Die Wirklichkeit sah anders aus, nämlich so, wie der Fachmann Rinald Punga-Kronbergs in einem Schreiben an den Autor dieses Beitrags Ende 2000 sie schilderte. Der 2010 verstorbene Punga-Kronbergs, der die Kritik nicht zu seinen Lebzeiten veröffentlicht sehen wollte, führte damals aus: "Achten Sie doch mal aufmerksam darauf - wie oft hier von hochoffizieller Seite von Natur, Umwelt oder Grün gesprochen wird. Fast garnicht! Und das wird sich für Kevelaer rächen. In keiner alten Grünanlage wird energisch renoviert und nachgepflanzt - Kapellenplatz, Südstraße, Friedensplatz, Kreuzweg und Friedhof u.v.m. sind alle abgängig und werden ihre Aufgaben nicht mehr erfüllen können. Wir bauen Turnhallenpaläste, Schulen, Wohngebiete, gepflasterte Flächen, gebührenpflichtige Parkplätze, Eisenkübel usw. und so fort."

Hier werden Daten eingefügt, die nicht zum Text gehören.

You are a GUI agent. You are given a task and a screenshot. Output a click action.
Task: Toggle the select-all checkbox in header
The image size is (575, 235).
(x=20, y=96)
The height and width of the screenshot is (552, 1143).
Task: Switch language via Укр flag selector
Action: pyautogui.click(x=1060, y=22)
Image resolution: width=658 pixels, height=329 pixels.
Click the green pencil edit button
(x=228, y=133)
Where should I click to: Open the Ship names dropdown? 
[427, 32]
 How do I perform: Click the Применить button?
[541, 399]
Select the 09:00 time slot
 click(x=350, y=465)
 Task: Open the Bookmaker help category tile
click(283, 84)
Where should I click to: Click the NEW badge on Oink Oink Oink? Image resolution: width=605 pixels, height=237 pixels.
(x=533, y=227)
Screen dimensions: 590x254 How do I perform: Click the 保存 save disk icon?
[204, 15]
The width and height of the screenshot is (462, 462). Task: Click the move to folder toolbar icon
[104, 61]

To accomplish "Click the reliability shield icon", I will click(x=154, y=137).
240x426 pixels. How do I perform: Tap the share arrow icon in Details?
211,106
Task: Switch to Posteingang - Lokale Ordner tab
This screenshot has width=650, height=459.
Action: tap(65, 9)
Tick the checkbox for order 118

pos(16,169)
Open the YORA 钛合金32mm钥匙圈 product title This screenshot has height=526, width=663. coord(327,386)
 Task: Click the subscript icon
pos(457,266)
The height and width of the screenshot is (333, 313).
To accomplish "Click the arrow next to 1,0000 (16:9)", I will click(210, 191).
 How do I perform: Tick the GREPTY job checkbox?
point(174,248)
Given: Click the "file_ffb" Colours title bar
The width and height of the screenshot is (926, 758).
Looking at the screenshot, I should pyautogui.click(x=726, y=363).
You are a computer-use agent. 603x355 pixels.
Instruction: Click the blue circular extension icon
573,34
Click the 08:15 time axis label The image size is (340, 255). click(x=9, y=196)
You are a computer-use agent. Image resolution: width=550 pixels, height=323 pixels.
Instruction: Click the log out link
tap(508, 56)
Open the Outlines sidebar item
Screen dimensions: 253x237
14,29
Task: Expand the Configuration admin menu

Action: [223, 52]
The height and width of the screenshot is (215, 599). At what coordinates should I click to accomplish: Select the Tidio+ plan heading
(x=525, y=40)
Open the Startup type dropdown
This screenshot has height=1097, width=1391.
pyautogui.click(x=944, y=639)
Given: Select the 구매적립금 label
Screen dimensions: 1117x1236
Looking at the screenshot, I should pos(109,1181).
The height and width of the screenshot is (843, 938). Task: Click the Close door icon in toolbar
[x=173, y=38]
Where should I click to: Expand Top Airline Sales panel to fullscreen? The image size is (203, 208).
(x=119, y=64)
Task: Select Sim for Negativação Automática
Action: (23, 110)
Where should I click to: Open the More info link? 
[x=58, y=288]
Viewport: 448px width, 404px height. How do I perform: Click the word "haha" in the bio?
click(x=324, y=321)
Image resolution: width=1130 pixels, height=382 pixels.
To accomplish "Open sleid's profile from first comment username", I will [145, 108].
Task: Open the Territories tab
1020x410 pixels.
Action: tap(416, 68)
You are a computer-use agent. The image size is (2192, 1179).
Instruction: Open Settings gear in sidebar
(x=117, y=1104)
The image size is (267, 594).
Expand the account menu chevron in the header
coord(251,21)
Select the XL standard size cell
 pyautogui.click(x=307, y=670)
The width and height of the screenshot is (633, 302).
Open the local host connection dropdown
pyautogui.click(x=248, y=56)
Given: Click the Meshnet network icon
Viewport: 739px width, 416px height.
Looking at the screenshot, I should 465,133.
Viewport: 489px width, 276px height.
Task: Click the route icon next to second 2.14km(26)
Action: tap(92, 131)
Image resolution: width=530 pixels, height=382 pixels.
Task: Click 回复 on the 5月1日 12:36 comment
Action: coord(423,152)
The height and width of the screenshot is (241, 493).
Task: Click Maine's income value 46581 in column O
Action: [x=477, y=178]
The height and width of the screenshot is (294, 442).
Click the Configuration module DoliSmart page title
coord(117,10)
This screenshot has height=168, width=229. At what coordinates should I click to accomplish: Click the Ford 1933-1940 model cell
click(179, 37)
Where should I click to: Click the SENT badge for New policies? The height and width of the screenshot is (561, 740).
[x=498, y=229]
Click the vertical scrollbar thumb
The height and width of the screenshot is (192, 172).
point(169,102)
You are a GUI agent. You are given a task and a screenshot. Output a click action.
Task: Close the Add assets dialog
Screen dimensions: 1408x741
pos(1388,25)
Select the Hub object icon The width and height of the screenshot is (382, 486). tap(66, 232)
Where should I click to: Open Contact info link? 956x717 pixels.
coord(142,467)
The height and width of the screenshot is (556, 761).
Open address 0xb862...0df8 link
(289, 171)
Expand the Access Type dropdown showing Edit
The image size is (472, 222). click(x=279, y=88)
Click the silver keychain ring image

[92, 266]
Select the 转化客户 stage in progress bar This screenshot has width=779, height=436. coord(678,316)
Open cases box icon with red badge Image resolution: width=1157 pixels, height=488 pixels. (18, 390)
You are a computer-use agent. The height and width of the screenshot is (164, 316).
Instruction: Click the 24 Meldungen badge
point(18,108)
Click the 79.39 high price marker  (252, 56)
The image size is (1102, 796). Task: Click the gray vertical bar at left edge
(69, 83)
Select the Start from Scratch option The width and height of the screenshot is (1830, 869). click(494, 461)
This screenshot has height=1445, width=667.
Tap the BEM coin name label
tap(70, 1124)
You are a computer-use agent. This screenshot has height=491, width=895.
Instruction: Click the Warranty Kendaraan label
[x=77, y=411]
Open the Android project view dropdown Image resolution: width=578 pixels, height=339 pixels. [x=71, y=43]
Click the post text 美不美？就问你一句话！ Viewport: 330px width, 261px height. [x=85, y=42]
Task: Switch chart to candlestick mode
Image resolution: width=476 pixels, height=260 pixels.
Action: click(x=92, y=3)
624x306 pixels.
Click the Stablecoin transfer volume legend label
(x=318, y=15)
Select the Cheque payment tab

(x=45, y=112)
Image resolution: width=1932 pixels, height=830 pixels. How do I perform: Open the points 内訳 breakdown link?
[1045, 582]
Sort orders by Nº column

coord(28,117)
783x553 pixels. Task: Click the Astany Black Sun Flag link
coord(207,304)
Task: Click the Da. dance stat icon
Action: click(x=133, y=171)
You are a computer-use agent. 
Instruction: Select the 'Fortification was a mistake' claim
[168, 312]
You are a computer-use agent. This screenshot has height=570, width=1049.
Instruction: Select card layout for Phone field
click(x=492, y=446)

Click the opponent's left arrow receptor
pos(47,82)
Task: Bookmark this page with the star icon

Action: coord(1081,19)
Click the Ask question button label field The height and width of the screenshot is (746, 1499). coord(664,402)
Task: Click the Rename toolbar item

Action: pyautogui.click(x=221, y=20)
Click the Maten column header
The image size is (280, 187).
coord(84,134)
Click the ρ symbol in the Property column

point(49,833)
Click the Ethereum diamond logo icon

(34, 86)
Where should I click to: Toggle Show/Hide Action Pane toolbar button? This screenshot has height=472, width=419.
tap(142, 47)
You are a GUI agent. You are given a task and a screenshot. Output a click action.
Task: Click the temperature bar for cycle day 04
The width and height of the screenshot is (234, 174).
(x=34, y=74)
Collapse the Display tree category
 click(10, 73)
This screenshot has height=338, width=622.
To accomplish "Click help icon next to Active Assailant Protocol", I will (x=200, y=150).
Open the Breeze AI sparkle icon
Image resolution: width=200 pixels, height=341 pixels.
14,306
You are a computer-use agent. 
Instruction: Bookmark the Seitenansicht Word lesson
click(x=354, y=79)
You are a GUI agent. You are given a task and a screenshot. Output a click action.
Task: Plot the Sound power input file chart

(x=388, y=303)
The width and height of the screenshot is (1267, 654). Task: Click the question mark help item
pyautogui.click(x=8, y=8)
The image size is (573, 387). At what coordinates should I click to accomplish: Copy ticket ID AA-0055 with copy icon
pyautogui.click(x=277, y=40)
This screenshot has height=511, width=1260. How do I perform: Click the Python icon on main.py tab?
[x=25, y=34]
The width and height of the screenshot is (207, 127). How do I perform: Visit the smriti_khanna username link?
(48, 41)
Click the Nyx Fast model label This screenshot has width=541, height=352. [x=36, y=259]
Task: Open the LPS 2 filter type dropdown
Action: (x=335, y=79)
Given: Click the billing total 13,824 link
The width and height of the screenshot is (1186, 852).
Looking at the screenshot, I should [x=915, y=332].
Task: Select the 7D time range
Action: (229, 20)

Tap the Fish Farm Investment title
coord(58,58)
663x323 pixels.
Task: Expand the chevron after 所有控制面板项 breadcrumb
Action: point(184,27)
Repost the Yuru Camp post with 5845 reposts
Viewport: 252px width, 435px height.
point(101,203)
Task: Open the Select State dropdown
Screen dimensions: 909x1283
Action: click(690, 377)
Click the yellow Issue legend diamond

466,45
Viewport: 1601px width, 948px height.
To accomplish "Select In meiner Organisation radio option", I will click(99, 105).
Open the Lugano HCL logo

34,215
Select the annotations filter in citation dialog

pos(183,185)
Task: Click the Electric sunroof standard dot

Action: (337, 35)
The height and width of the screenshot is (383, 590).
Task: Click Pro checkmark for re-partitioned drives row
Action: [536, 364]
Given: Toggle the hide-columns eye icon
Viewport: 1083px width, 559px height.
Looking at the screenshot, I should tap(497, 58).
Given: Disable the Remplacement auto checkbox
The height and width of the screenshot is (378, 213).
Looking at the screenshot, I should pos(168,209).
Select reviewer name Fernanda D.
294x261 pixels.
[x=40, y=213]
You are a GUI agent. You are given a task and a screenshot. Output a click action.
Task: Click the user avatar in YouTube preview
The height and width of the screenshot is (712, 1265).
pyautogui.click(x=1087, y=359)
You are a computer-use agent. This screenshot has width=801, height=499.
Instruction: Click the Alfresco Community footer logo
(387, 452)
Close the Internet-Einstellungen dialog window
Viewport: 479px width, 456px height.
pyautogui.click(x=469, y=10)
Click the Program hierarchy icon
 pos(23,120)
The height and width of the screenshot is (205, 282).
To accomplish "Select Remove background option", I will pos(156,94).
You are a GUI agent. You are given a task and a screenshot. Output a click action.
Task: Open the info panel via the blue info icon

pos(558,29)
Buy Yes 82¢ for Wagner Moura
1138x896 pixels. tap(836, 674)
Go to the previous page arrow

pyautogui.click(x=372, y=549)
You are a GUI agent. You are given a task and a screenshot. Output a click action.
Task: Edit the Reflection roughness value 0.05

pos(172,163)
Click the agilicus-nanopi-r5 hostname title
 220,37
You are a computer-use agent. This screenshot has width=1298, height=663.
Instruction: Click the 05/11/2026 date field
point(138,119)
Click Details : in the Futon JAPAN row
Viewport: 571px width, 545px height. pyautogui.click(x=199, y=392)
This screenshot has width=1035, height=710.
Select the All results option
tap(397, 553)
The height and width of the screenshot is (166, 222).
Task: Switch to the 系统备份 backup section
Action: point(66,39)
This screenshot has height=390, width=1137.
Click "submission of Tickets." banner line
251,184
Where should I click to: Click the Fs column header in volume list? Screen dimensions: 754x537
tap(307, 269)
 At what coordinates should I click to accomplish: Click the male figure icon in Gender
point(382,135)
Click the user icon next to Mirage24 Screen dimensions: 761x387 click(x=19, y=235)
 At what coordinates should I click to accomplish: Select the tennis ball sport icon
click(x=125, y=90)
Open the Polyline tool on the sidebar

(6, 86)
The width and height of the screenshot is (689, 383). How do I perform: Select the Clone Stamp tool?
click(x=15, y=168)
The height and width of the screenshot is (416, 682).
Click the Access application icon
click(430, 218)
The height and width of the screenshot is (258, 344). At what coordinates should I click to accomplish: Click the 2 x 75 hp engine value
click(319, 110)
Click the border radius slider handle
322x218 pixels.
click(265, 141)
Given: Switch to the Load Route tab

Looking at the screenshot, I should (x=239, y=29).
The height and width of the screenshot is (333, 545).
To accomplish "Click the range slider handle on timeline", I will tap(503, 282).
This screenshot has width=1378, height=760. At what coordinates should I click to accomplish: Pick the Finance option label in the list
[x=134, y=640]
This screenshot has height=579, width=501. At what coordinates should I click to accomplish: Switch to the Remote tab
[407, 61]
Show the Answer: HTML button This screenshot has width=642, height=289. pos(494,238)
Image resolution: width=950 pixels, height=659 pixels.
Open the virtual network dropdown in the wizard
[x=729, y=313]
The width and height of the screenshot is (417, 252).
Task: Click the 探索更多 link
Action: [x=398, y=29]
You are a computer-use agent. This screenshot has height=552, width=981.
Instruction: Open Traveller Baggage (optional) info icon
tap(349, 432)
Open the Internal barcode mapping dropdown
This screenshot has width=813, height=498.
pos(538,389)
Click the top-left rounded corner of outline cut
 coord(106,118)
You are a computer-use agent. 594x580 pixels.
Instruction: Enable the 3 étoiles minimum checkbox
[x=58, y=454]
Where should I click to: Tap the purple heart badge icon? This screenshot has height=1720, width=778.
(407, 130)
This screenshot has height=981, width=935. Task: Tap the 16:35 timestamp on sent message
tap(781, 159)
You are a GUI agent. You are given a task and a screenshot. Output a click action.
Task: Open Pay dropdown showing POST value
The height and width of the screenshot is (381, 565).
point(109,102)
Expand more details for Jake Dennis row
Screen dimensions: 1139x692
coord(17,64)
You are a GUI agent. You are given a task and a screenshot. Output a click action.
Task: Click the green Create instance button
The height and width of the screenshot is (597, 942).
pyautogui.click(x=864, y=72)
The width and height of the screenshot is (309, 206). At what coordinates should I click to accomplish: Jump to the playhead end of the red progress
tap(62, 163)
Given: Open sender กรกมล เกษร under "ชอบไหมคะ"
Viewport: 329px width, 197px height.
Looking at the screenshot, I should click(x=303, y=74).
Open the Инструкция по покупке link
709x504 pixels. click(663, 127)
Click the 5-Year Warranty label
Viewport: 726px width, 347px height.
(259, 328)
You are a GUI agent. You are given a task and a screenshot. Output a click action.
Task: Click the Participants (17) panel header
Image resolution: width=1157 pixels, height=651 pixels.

Der Grüngürtel-Geist schwebte immer noch über Kevelaer und kam 2002 sogar noch einmal herab. Die Mitglieder der städtischen Spielplatzkommission spielten im Frühjahr 2002 "Mensch ärgere dich nicht": Sie regten an, am 4. Mai auf Klinkenberg ein "Grüngürtelfest" zu feiern, zu dem alle Kevelaer eingeladen werden sollten. Es war eine Fete mit Etikettenschwindel. Das, was die Ideengeber unter einem "Grüngürtel" verstanden, war zur üblichen Begrünung in neuen Baugebieten verkümmert.

2005 wollte es Hölzle noch einmal wissen. Der von der SPD geborenen Grüngürtel-Idee, von der Stadtverwaltung und der CDU-Mehrheit abgeblockt, solle neues Leben eingehaucht werden. Die neue Fraktionsvorsitzende Sigrid Ehrentraut erläuterte, drei aktuelle Bebauungspläne eigneten sich dazu, mit dem Grüngürtel endlich zu beginnen: BalneaSana, Heideweg und rund um das ehemalige > Tagungshaus der Clemensschwestern an der Sonnenstraße.

Daraus wurde mal wieder nichts, obwohl die Politiker in den anschließenden Sitzungen das hohe Lied vom grünen Kevelaer sangen.

Die Wahrheit sollte bis zum 12. Juni 2012 unter der Decke bleiben. In ihren Erläuterungen für den Stadtentwicklungs-Ausschuss räumte die Stadtverwaltung zum ersten Mal ein: "Seit der vorgezogenen Beteiligung 1993 ruht die Planung. Eine Realisierung scheint nicht möglich zu sein." Es sei die Zeit gekommen, "die eingeleiteten Bauleitplanverfahren förmlich zu beenden, indem die Aufstellungsbeschlüsse vom 22.09.1993 aufgehoben werden."

Der Zombie darf nun endlich in die Gruft.